Get Coding SSM.
get_coding_ssm.Rd
Retrieve all coding SSMs from one seq_type in GAMBL in MAF-like format.
Usage
get_coding_ssm(
these_samples_metadata = NULL,
force_unmatched_samples,
projection = "grch37",
this_seq_type = "genome",
basic_columns = TRUE,
maf_cols = NULL,
augmented = TRUE,
min_read_support = 3,
groups = c("gambl", "icgc_dart"),
include_silent = TRUE,
engine,
verbose = FALSE,
limit_cohort,
exclude_cohort,
limit_pathology,
limit_samples,
from_flatfile,
these_sample_ids
)
Arguments
- these_samples_metadata
Optional (but highly recommended) metadata table to tell the function how to subset the data. Only sample_id in this table with the matching seq_type will be in the output. Not all samples may be in the output, though, if they are missing SSM results or had no mutations detected.
- force_unmatched_samples
Optional argument for forcing unmatched samples, using get_ssm_by_samples.
- projection
Reference genome build for the coordinates in the MAF file. The default is grch37.
- this_seq_type
The seq_type you want SSMs from, default is genome.
- basic_columns
Basic columns refers to the first 45 standard MAF columns.

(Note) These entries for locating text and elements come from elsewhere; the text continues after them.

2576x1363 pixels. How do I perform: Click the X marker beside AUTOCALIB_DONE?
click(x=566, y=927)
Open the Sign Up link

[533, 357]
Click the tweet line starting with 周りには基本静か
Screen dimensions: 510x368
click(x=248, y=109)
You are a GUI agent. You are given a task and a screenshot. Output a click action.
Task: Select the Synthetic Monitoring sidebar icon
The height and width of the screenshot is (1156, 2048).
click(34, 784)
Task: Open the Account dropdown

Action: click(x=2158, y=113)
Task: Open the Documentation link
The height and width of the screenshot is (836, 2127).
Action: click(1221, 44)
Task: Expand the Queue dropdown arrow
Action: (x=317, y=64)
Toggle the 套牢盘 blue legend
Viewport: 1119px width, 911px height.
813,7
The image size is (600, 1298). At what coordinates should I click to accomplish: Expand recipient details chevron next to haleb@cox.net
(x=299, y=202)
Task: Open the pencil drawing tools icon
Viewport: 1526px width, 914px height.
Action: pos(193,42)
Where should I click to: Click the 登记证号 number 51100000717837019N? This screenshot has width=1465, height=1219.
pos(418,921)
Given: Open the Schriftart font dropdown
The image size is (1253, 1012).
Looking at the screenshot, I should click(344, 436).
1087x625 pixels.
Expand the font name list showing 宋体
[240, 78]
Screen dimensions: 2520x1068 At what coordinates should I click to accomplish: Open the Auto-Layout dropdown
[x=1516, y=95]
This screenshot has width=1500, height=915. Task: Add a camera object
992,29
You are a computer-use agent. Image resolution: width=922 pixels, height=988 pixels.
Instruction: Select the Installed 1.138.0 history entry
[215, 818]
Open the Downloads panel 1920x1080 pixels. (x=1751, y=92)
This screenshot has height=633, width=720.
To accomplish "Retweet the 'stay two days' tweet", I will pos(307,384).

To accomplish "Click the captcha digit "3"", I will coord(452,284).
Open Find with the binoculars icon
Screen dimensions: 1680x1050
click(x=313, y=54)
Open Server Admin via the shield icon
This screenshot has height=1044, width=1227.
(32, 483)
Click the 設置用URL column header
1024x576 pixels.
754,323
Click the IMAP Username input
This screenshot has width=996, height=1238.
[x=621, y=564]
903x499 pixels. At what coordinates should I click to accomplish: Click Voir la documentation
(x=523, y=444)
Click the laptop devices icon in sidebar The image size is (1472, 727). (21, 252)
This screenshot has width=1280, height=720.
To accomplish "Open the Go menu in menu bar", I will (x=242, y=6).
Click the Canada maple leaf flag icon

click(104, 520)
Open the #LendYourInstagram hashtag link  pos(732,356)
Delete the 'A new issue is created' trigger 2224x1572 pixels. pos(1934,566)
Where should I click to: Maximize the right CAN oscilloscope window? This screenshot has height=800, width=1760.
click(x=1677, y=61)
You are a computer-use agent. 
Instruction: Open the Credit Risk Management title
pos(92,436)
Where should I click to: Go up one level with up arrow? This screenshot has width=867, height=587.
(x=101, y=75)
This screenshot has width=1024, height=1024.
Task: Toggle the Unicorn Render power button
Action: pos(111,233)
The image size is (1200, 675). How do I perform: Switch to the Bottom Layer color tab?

Set this to FALSE if you want all the available columns instead.
- maf_cols
if basic_columns is set to FALSE, the user can specify which columns to be returned within the MAF. This parameter can either be a vector of indexes (integer) or a vector of characters (matching columns in MAF).
- augmented
Set to FALSE if you instead want the original MAF from each sample for multi-sample patients instead of the augmented MAF
- min_read_support
Only returns variants with at least this many reads in t_alt_count (for cleaning up augmented MAFs)
- groups
Deprecated. Use these_samples_metadata instead.
- include_silent
Logical indicating whether to include silent mutations in coding regions (i.e. synonymous). Default is TRUE.
- engine
Deprecated. Ignored
- verbose
Controls the "verboseness" of this function (and internally called helpers).
- limit_cohort
Deprecated. Use these_samples_metadata instead.
- exclude_cohort
Deprecated. Use these_samples_metadata instead.
- limit_pathology
Deprecated. Use these_samples_metadata instead.
- limit_samples
Deprecated. Use these_samples_metadata instead.
- from_flatfile
Deprecated. Ignored
- these_sample_ids
Deprecated. Use these_samples_metadata instead.
Details
Effectively retrieve simple somatic mutations (SSM) results for either capture or genome seq_type (but not both at once). The resulting data frame will be a maf_data object, which tracks the genome build (projection) for the variants and will have a maf_seq_type column that tracks the origin seq_type each variant. In most cases, users should be using the related function that is able to obtain SSMs across both genome and capture seq_type: get_all_coding_ssm Is this function not what you are looking for? Try one of: get_coding_ssm_status, get_ssm_by_patients, get_ssm_by_sample, get_ssm_by_samples, get_ssm_by_region, get_ssm_by_regions
Examples
#basic usage (defaults to genome seq_type)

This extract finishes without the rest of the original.